グレードⅣ:膝蓋骨は常に脱臼し、指で押しても整復できない。重症例では膝関節を自力で伸展することができない。

 

 

4、治療法はあるの??

 

治療法はグレードや犬の年齢、犬種、体重、合併症の有無等を考慮して選択しております。外科治療を行わない限り完治はありませんが、内科治療(保存的治療)を勧めるケースもあります。

 

<内科治療(保存的治療)を勧める場合>

  • 6カ月未満の小型犬
  • 成長板が閉鎖した成犬でグレードⅠ,Ⅱ(疼痛なし)
  • 麻酔処置のリスクが高い場合

内科治療では消炎鎮痛剤を短期間使用することによって一時的に関節炎の症状を抑えます。

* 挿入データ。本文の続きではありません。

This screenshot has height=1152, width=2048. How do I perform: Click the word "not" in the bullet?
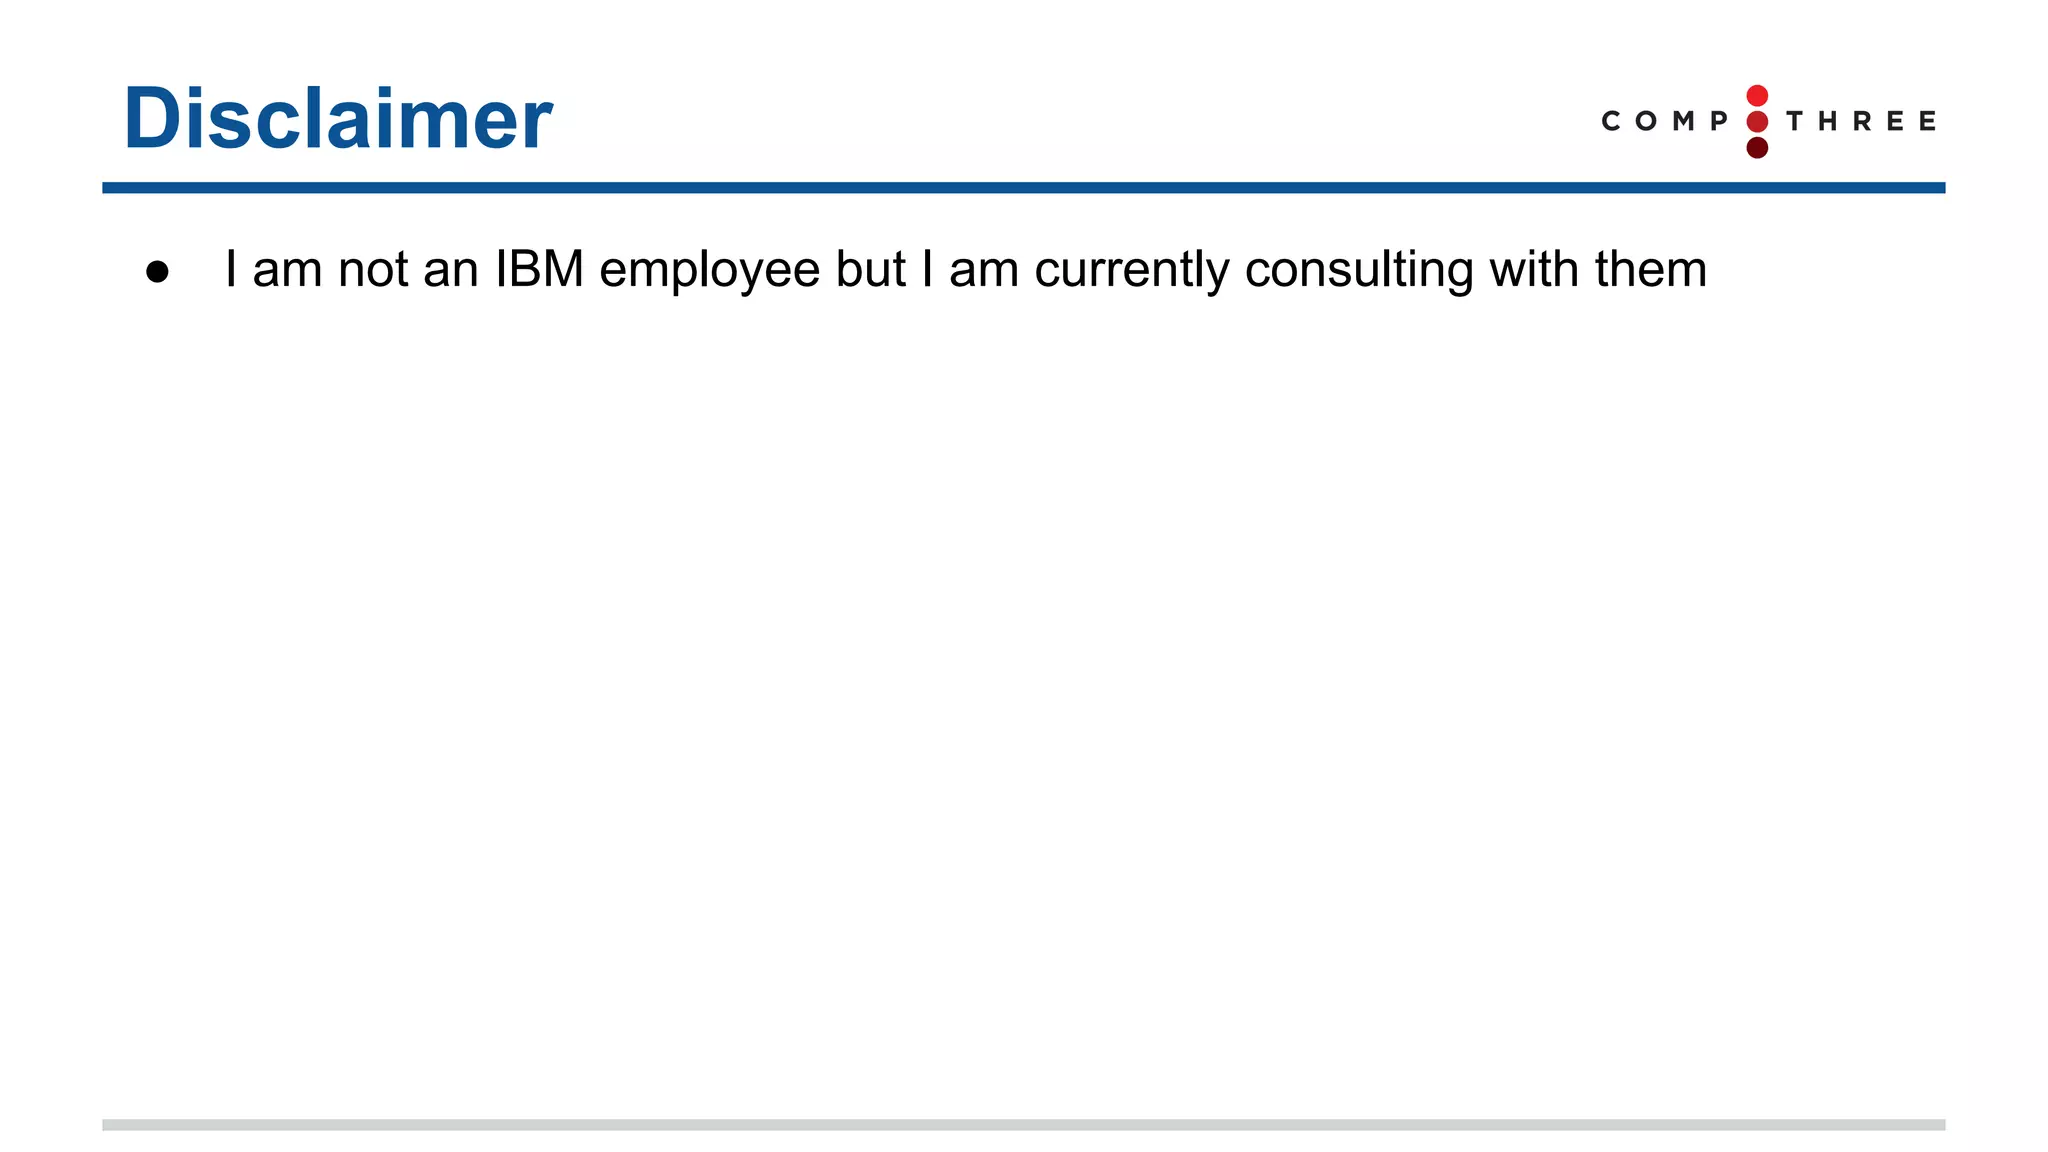[373, 270]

膝関節の構造自体が変化するわけではないので完治は望めませんが、十分にケアすることで再脱臼による関節炎を防ぎ良好に維持できるケースもあります。具体的には重要になるのは体重の管理です。体重の増加は膝に負担をかけるので増やしすぎないように注意します。また病院には関節の健康維持に配慮した食事やサプリメントなどもあるので取り入れるとよいでしょう。痛みがでている場合は、休ませることも重要になるため過激な運動や長時間の散歩は控え自宅で安静に過ごすようにします。

 

<外科治療を勧める場合>

当院では疼痛があるグレードⅡ~Ⅲ以上のケースでは積極的に外科手術をすすめています。グレードⅡ以下では十分な経過観察を行いますが、慢性的な膝蓋骨脱臼は前十字靭帯断裂の要因になることも報告されているため、変形性関節症を含めた予防的な処置を希望される場合は早期に外科的治療を行っています。細かな手術法は症例により異なりますので、ここでは省略させていただきます。また手術後の安静と適切なリハビリも大切です。ワンちゃんの性格や退院後の自宅での生活も含めてよく検討してから手術を受ける必要がありますので、獣医師とご相談ください。

 

 

5、最後に

 

膝蓋骨脱臼はなるべく早期に発見し、関節や靭帯、骨の変形などの二次的な問題が出る前に適切な治療を選択することが重要です。人気の小型犬種の多くは膝蓋骨脱臼の好発犬種です。特に気になる症状がない場合でもワクチン接種時など日頃から定期的に膝の状態を見てもらっておくと安心です。